Step-by-step health decision analysis for cervical cancer control.

Step Components of a state-transition model
1. Build and test a model: a.Understand the etiology of cervical cancer.
b.Identify the necessary intermediate states leading from a normal cervix to cancer.
c.Define the corollary transitions between the causal states.
d.Define population- and individual-level variables that meaningfully modify the transition.
e.Directly estimate transition probabilities from longitudinal data in a representative population and reckon how confident we are of each transition probability.
f.Identify uncertain transition probabilities that cannot be directly estimated.
g.Calibrate uncertain transition probabilities (when data are lacking) using epidemiologic data targets from a population of interest (e.g., to produce realistic matches to empirical type- and age-specific prevalence of HPV and precancer; cervical cancer incidence).
h.Validate the state-transition model to determine adequacy of model fit to data from different, independent populations that were not used to derive transition probabilities.
2. Estimate intervention impact (costs and health outcomes): a.Identify the available and soon-to-be-available prevention methods.
b.Determine population- and individual-level variables that meaningfully modify performance of the prevention methods.
c.Directly estimate the performance of prevention methods (i.e., HPV vaccination; screening; treatment of precancer) based on where each interrupts the causal pathway.
d.Anticipate likely combinations of the prevention methods into alternative strategies.
e.Measure effective coverage and costs of strategies specific to different regions.
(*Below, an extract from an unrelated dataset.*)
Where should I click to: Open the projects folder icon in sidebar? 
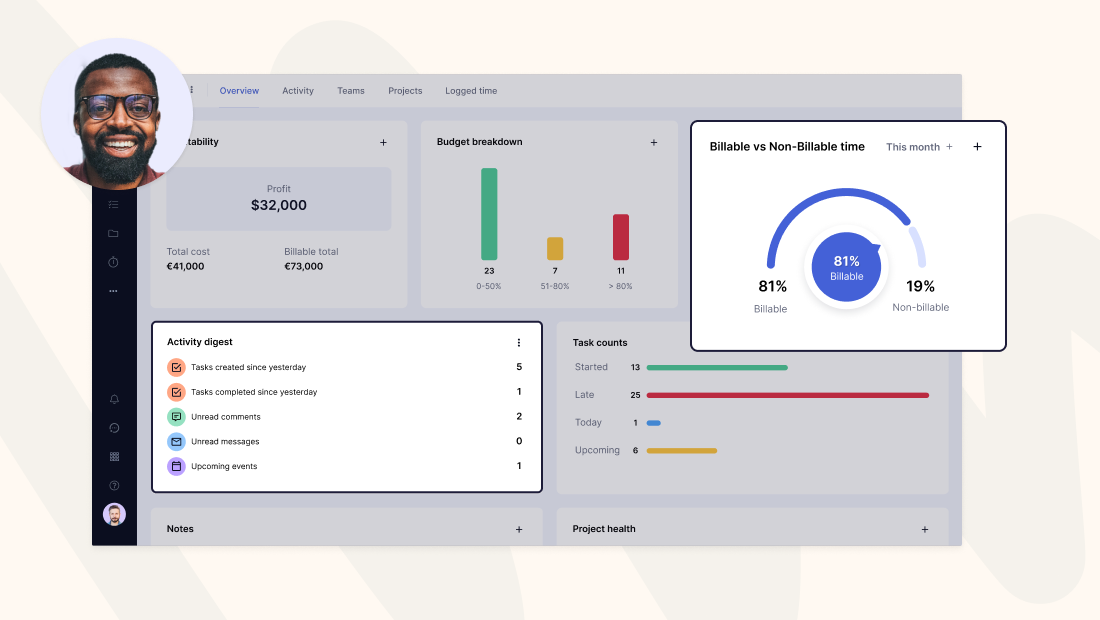pyautogui.click(x=113, y=233)
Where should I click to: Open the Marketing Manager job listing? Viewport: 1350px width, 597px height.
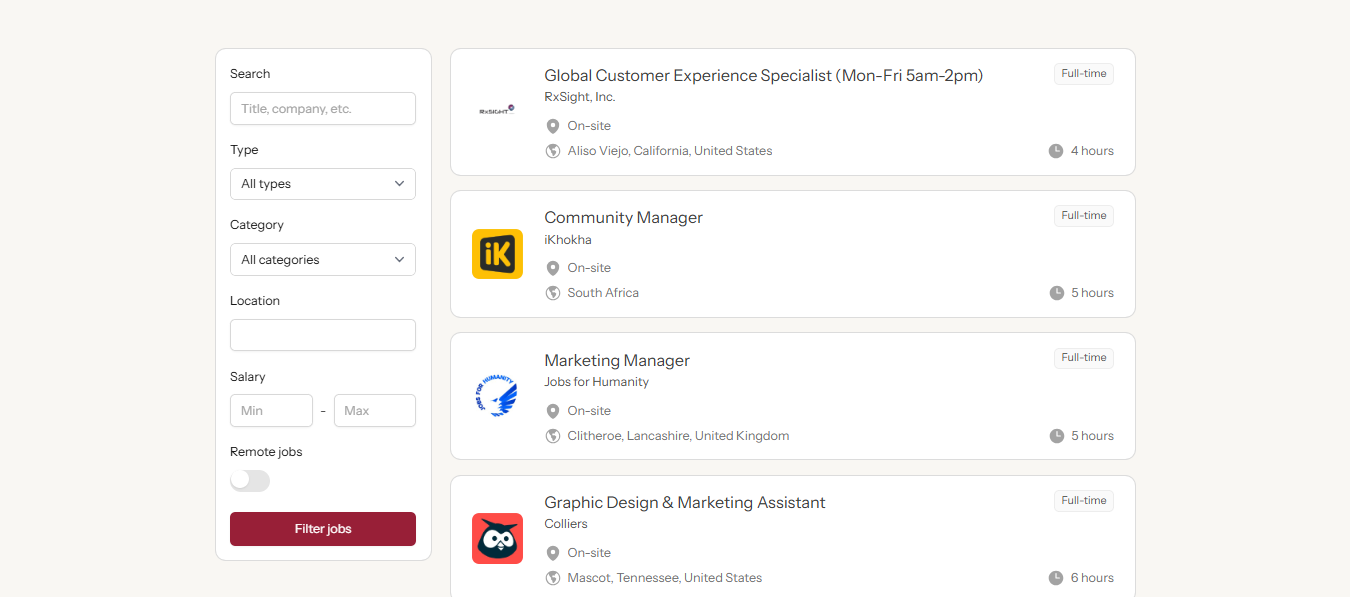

3. Perform the health decision modeling analysis and compare alternative strategies. a.Run the natural history model to project cost and health outcomes in the absence of any intervention.
b.Simulate each prevention strategy to project cost and health outcomes.
c.Compare strategies incrementally, eliminating strategies that are more costly and less effective than other strategies (i.e., strong dominance) or less costly and less cost-effective than more effective strategies (i.e., extended dominance).
d.Perform extensive scenario and sensitivity analysis on uncertain factors.